_WHAT TO PRODUCE_:
Restate the entries below word for word, leaving nothing out.

*** SUPPLIED INFORMATION Section Begins ***

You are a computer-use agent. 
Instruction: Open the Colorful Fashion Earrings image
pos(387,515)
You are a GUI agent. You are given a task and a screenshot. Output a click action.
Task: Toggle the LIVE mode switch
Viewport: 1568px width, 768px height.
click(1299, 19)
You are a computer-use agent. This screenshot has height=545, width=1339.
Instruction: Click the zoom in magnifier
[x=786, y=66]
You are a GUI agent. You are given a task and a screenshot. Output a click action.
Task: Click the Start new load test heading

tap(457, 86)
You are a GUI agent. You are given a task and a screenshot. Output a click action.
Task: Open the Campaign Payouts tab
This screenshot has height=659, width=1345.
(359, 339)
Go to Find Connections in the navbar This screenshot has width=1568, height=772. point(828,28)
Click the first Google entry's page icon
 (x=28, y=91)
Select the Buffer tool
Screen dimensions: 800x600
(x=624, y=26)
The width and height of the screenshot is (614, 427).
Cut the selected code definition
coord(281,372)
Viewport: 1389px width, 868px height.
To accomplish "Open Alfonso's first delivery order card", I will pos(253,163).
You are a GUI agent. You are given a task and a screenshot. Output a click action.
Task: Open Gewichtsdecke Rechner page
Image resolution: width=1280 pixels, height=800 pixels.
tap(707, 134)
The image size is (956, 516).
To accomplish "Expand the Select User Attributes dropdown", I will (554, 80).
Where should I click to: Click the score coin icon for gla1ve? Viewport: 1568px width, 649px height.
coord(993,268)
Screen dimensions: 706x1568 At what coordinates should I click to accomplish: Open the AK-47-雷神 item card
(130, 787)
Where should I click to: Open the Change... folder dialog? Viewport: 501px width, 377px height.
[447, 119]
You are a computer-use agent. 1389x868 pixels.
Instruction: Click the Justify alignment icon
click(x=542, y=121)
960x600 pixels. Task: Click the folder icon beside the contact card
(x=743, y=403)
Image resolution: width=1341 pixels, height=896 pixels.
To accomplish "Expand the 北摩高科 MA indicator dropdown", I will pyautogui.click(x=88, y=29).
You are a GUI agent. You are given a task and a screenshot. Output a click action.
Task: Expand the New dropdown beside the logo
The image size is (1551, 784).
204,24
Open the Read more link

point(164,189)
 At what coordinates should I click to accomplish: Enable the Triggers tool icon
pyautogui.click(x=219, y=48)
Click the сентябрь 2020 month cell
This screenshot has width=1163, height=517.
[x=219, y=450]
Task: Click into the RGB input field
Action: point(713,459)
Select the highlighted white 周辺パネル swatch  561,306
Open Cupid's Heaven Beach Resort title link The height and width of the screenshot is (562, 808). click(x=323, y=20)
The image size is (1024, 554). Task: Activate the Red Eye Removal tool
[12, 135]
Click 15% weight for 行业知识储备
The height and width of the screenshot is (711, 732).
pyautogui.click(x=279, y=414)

*** SUPPLIED INFORMATION Section Ends ***

_RESULT OF THE EXERCISE_:
You are a computer-use agent. 
Instruction: Open the Colorful Fashion Earrings image
pos(387,515)
You are a GUI agent. You are given a task and a screenshot. Output a click action.
Task: Toggle the LIVE mode switch
Viewport: 1568px width, 768px height.
click(1299, 19)
You are a computer-use agent. This screenshot has height=545, width=1339.
Instruction: Click the zoom in magnifier
[x=786, y=66]
You are a GUI agent. You are given a task and a screenshot. Output a click action.
Task: Click the Start new load test heading

tap(457, 86)
You are a GUI agent. You are given a task and a screenshot. Output a click action.
Task: Open the Campaign Payouts tab
This screenshot has height=659, width=1345.
(359, 339)
Go to Find Connections in the navbar This screenshot has width=1568, height=772. point(828,28)
Click the first Google entry's page icon
 (x=28, y=91)
Select the Buffer tool
Screen dimensions: 800x600
(x=624, y=26)
The width and height of the screenshot is (614, 427).
Cut the selected code definition
coord(281,372)
Viewport: 1389px width, 868px height.
To accomplish "Open Alfonso's first delivery order card", I will pos(253,163).
You are a GUI agent. You are given a task and a screenshot. Output a click action.
Task: Open Gewichtsdecke Rechner page
Image resolution: width=1280 pixels, height=800 pixels.
tap(707, 134)
The image size is (956, 516).
To accomplish "Expand the Select User Attributes dropdown", I will (554, 80).
Where should I click to: Click the score coin icon for gla1ve? Viewport: 1568px width, 649px height.
coord(993,268)
Screen dimensions: 706x1568 At what coordinates should I click to accomplish: Open the AK-47-雷神 item card
(130, 787)
Where should I click to: Open the Change... folder dialog? Viewport: 501px width, 377px height.
[447, 119]
You are a computer-use agent. 1389x868 pixels.
Instruction: Click the Justify alignment icon
click(x=542, y=121)
960x600 pixels. Task: Click the folder icon beside the contact card
(x=743, y=403)
Image resolution: width=1341 pixels, height=896 pixels.
To accomplish "Expand the 北摩高科 MA indicator dropdown", I will pyautogui.click(x=88, y=29).
You are a GUI agent. You are given a task and a screenshot. Output a click action.
Task: Expand the New dropdown beside the logo
The image size is (1551, 784).
204,24
Open the Read more link

point(164,189)
 At what coordinates should I click to accomplish: Enable the Triggers tool icon
pyautogui.click(x=219, y=48)
Click the сентябрь 2020 month cell
This screenshot has width=1163, height=517.
[x=219, y=450]
Task: Click into the RGB input field
Action: point(713,459)
Select the highlighted white 周辺パネル swatch  561,306
Open Cupid's Heaven Beach Resort title link The height and width of the screenshot is (562, 808). click(x=323, y=20)
The image size is (1024, 554). Task: Activate the Red Eye Removal tool
[12, 135]
Click 15% weight for 行业知识储备
The height and width of the screenshot is (711, 732).
pyautogui.click(x=279, y=414)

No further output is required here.